Segundo o Projeto de Lei (PLC 4/10), são dependentes: o cônjuge; o companheiro ou companheira designada ou que comprove união estável como entidade familiar; os filhos e o menor sob guarda ou tutela até os 21 anos de idade ou até 24 anos se estudante em curso de nível superior; e ainda os filhos inválidos, desde que a invalidez seja anterior à maioridade. Prevê ainda a proposta que na ausência de dependentes, o auxílio especial será destinado à mãe e ao pai do militar.
O relator da matéria, senador Alvaro Dias (PSDB-PR), havia apresentado emenda para estender os dois benefícios também para os dependentes de militares falecidos ou que venham a falecer em virtude de missão no país ou no estrangeiro.
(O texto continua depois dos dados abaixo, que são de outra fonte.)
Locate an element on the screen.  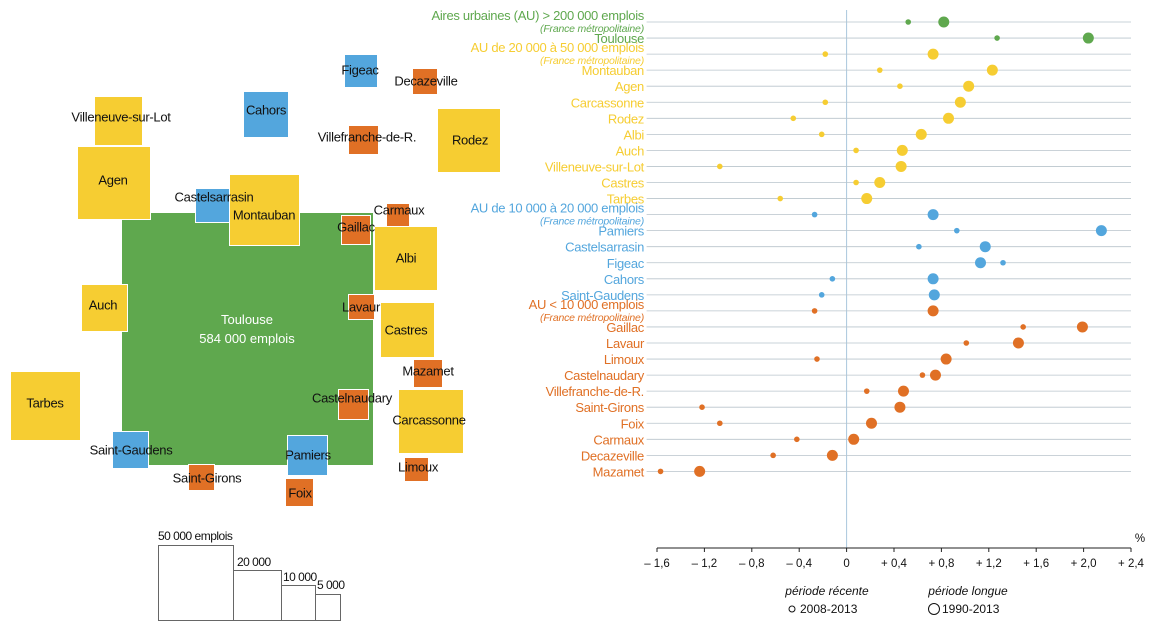
row-label: Limoux is located at coordinates (624, 360).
No entanto, retirou as alterações a pedido do líder do governo, Romero Jucá (PMDB-RR), que se comprometeu a levar a reivindicação de Alvaro ao presidente da República, Luiz Inácio Lula da Silva.
– Esse valor do projeto é fixo por militar e se o estendermos a outras categorias, terá que ser dividido, o que inviabilizará a concessão da bolsa no valor proposto – justificou Jucá, para convencer o relator a não apresentar as emendas.
Demóstenes Torres (DEM-GO), presidente da CCJ, lembrou ainda que com a aprovação das emendas, o projeto também teria que ser novamente votado na Câmara, atrasando, assim, a concessão do benefício aos dependentes dos militares mortos no terremoto do Haiti.